Despite it becoming something of a social etiquette issue of late, Revell says eateries should take a positive view of customers photographing their dish before they tuck in. “Personal snaps of a dish or a group of friends toasting a meal together posted on social media bring to life the meal and the conversation,” she says. “Not only does the food usually look good, but that restaurant takes on a personal story for us before we’ve even got there.”
With people usually taking care to set up food shots that look mouthwateringly delicious to celebrate a special meal, or show friends they are at the new hot dining spot, Revell says they are often providing free advertising of restaurants that may be trusted more than traditional forums.
“There’s an honesty in what has been photographed by your friends, who are in essence sharing their meal with you,” she explains. “It’s a snapshot of what landed on their plate at that time – there’s been no styling beyond the chef in the kitchen, and no tricks of light or photoshop beyond the occasional Instagram filter to make the meal seem more than it is, so people know it’s the real deal.”
Top Kiwi chefs Simon Wright and Josh Emett told the NZ Herald last year they didn’t mind the trend, although Emett and Auckland chef Sean Connolly did express concerns the phone-snapped images didn’t always do food justice.
However, Revell says many people take a lot of care to set up photos and present food in the best possible light or filter these days, and regardless of the image quality, it may reach a group of people that didn’t previously know about a restaurant or consider it a ‘must-go’.
The same goes for impromptu reviews that may accompany photos or appear after someone has dined out. “People often trust a friend or family member’s opinion far more than that of a reviewer or anonymous post on a review site,” explains Revell. “While a restaurant critique by a seasoned reviewer may provide a certain amount of expertise on the quality of the cuisine, what it lacks is how you personally may respond to the food or service.”
Revell, who offers social media tips and advice for businesses on the Impact PR website (http://www.impactpr.co.nz), also believes the ever-growing trend of amateur food and health bloggers is another factor in viral social media restaurant promotion that Kiwi establishments need to take into account.

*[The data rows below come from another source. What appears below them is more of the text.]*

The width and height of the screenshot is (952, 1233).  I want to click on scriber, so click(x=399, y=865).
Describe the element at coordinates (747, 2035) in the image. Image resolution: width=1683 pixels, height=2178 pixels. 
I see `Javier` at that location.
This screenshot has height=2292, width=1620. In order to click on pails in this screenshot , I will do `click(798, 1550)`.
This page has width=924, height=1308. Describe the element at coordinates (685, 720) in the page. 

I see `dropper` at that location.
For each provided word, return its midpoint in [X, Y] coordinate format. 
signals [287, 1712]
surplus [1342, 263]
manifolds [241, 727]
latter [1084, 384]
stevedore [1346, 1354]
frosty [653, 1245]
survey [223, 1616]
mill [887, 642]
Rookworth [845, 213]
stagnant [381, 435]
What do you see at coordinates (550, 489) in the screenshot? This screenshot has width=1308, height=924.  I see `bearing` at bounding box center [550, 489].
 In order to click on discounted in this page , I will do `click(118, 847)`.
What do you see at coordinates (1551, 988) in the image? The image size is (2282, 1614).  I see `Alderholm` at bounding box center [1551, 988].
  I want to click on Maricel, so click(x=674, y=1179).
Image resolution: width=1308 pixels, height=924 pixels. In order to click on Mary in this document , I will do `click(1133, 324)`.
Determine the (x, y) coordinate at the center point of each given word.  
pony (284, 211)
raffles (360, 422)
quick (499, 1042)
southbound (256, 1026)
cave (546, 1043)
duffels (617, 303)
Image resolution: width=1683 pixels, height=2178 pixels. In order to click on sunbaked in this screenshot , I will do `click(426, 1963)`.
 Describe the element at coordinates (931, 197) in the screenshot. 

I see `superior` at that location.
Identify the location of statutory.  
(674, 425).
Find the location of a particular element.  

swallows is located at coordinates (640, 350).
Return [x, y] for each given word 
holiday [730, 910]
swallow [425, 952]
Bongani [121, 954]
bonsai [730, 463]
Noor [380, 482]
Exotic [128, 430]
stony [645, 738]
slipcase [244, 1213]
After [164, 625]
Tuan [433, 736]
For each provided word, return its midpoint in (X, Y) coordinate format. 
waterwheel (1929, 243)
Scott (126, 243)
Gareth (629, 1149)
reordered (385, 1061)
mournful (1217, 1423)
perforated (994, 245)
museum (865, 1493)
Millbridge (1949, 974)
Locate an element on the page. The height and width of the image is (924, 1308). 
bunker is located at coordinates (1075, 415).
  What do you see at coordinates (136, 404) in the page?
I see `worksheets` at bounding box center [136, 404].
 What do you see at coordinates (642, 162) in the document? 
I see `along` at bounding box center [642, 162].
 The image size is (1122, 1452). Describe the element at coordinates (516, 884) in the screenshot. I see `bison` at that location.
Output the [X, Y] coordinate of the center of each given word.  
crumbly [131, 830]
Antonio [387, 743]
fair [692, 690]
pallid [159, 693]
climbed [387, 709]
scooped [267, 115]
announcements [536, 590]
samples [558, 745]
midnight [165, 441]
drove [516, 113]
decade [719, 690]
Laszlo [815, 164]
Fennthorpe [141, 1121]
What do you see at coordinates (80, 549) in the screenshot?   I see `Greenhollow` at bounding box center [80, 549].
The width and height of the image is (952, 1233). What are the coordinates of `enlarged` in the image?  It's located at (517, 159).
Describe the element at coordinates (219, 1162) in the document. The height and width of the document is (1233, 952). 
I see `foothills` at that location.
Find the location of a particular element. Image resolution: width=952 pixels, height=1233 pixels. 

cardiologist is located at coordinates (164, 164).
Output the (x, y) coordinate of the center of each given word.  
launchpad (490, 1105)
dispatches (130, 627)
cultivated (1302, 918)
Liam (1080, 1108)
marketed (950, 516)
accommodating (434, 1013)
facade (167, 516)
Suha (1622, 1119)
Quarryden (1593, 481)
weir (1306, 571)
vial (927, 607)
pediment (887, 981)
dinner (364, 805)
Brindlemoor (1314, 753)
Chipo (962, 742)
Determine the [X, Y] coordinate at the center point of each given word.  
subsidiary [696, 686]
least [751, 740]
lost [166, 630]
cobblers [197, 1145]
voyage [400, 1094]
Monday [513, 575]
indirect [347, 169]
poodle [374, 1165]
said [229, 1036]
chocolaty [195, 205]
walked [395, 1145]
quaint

“Followers look to favourite bloggers as a source of inspiration when it comes to not only selecting where to eat, but what to eat at any given restaurant,” she says. “When they post a review, people tend to believe it as they have often decided their tastes and likes are similar to the blogger based on their other content.”
Ultimately, Revell says, the positive impact of social media on restaurant promotion shouldn’t be overlooked. “If food is such a social experience, one where we usually join together with great friends and family, then surely social media becomes the perfect platform to also share those experiences with a wider group of friends – and that may result in a few more people heading out for a meal together.”